If you were ever tempted to order pizza from Domino's for the fast delivery, maybe this will make you think again:
The 5,000-acre tomato field in southwestern Florida sure doesn't look like heaven. Bulldozers scrape the land flat while clusters of Porta Pottis signal an undeniable earthiness. But soon a massive cathedral will rise from this barren spot. Reaching 100 feet in the air behind a 65-foot crucifix, the Oratory will anchor Ave Maria, a whole new town and Roman Catholic university 30 miles east of Naples. Ground was officially broken last week, and the plan is to build 11,000 homes—likely drawing families who already hold the church at the center of their lives.
For Tom Monaghan, the devout Catholic who founded Domino's Pizza and is now bankrolling most of the initial $400 million cost of the project, Ave Maria is the culmination of a lifetime devoted to spreading his own strict interpretation of Catholicism. Though he says nonbelievers are welcome, Monaghan clearly wants the community to embody his conservative values. He controls all the commercial real estate in town (along with his developing partner, Barron Collier Cos.) and is asking pharmacies not to carry contraceptives. If forced to choose between two otherwise comparable drugstores, Barron Collier would favor the one that honored that request, says its president and CEO, Paul Marinelli. Discussing his life as a millionaire Catholic who puts his money where his faith is, Monaghan says: "I believe all of history is just one big battle between good and evil. I don't want to be on the sidelines."
The ACLU of Florida is worried about how he's playing the game. "It is completely naive to think this first attempt [to restrict access to contraception] will be their last," says executive director Howard Simon. Armed with a 1946 Supreme Court opinion that "ownership [of a town] does not always mean absolute dominion," Simon will be watching Ave Maria for any signs of Monaghan's request's becoming a demand. Planned Parenthood is similarly alarmed. So far, Naples Community Hospital, which plans to open a clinic in Ave Maria Town, says it will not prescribe any birth control to students. Will others be able to get the pill? "For the general public, the answer is probably yes, but not definitely yes," says hospital point man Edgardo Tenreiro. The Florida attorney general's office says the issue of limiting access will likely have to be worked out in court. Barron Collier and Monaghan say they're following Florida law.
And if not, Florida law would be happy to change to accommodate them.
I really don't have a problem with self-contained communities for people who are so offended by the idea of a drugstore carrying contraceptives that they can't even set foot over the threshhold. Religious communities, such as the Amish enclaves that pepper Pennsylvania and the midwest have been part of the American scene for years. If the choice is between forcing the rest of us to live by their rules or having them separate themselves, I'd take the latter in a heartbeat.
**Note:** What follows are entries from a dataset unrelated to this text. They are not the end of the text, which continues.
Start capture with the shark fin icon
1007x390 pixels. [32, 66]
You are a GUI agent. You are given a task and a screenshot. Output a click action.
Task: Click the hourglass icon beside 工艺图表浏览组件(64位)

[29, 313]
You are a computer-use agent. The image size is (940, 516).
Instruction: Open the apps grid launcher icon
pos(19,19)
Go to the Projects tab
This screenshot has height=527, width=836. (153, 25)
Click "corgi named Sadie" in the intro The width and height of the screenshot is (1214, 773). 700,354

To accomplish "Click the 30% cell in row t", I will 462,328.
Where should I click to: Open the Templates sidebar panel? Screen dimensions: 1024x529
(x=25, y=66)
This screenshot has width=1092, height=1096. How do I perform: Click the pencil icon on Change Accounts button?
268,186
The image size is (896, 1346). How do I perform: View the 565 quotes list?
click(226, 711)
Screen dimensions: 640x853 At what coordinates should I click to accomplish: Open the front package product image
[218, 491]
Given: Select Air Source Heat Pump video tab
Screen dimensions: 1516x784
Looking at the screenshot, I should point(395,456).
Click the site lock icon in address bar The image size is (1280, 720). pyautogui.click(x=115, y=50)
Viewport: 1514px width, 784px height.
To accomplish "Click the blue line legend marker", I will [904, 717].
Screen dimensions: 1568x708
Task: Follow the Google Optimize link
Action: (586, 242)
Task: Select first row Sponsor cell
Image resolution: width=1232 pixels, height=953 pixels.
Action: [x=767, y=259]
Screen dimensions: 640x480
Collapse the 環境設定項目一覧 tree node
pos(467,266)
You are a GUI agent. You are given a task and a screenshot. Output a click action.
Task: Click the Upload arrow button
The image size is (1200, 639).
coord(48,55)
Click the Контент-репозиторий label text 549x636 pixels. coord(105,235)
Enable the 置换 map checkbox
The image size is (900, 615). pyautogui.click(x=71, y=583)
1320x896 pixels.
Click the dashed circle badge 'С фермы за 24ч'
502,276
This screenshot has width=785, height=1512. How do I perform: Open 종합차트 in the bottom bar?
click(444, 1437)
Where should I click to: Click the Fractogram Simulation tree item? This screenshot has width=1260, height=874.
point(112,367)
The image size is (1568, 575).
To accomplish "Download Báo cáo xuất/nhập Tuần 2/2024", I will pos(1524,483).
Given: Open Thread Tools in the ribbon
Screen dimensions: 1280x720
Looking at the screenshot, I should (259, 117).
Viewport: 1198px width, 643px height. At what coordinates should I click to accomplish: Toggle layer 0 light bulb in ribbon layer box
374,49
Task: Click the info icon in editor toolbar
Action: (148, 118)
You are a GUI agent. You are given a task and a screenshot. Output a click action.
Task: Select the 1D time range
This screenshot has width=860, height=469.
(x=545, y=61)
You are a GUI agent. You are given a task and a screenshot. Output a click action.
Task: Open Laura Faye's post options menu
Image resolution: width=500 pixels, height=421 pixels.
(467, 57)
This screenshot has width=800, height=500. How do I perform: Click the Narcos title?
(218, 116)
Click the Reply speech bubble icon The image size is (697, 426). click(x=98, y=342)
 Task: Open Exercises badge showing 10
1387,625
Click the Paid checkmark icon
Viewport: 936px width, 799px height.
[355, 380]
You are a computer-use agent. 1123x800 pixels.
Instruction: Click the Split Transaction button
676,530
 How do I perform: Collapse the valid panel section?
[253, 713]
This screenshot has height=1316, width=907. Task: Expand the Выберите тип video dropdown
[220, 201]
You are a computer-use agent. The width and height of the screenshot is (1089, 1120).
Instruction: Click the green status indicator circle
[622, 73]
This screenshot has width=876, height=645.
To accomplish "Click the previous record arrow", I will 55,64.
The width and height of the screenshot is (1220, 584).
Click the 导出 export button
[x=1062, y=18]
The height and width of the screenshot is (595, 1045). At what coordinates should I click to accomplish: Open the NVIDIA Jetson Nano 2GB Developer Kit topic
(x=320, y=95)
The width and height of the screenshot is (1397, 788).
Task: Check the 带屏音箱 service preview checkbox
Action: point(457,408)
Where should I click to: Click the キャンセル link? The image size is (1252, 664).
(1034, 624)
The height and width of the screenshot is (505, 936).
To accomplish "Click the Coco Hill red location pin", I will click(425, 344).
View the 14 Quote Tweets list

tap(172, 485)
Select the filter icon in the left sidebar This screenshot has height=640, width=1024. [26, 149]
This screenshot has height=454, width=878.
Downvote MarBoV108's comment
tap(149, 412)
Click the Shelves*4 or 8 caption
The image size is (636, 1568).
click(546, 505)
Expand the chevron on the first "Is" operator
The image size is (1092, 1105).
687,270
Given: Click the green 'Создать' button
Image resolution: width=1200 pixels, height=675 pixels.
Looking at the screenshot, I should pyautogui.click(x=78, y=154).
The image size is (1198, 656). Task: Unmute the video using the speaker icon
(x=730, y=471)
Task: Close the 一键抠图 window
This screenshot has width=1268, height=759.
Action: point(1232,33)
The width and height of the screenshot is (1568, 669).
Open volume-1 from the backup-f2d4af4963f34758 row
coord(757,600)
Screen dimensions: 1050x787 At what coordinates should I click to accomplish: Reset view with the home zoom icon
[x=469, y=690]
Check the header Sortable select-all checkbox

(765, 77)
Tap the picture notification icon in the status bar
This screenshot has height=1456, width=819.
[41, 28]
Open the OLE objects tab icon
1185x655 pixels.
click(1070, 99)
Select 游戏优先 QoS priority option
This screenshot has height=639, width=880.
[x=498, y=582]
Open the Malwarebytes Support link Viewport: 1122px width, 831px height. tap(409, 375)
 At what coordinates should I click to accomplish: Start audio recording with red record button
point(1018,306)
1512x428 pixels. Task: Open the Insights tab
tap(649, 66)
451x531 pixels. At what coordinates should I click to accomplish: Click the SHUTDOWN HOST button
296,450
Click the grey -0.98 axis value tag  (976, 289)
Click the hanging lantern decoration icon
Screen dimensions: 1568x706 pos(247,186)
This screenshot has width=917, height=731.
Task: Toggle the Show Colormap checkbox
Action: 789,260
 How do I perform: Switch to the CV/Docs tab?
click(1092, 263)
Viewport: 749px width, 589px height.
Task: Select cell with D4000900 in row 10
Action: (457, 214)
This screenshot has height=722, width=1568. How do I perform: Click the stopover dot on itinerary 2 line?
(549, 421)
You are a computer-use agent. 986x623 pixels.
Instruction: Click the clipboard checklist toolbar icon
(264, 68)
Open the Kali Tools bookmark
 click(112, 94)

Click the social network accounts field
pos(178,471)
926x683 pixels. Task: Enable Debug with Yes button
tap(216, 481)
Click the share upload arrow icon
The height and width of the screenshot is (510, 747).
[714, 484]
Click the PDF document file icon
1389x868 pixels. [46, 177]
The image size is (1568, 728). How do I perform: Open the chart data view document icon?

And if community rules call for pharmacies within the confines of this community to not carry contraceptives, and people who move there are aware of this, I really don't have a problem with that. But can anyone actually believe that Monaghan is going to be satisfied with that, in an area in which it's a five-minute car ride to any number of pharmacies that presumably WILL carry contraceptives unless Monaghan can stop them?
And is Naples Community Hospital planning to offer contraceptives to NO students, or just those who live in Ave Maria Town? If policies at a clinic housed within a religious community bleed out to the community at large, then the rules of Ave Maria Town really ARE overstepping their bounds.
Because of the inevitable bleed-over between this self-contained and self-described Catholic utopia and the larger community, does anyone actually believe that Monaghan and the ultimate residents and governing boards of this community are going to be content to live and let live outside the gates?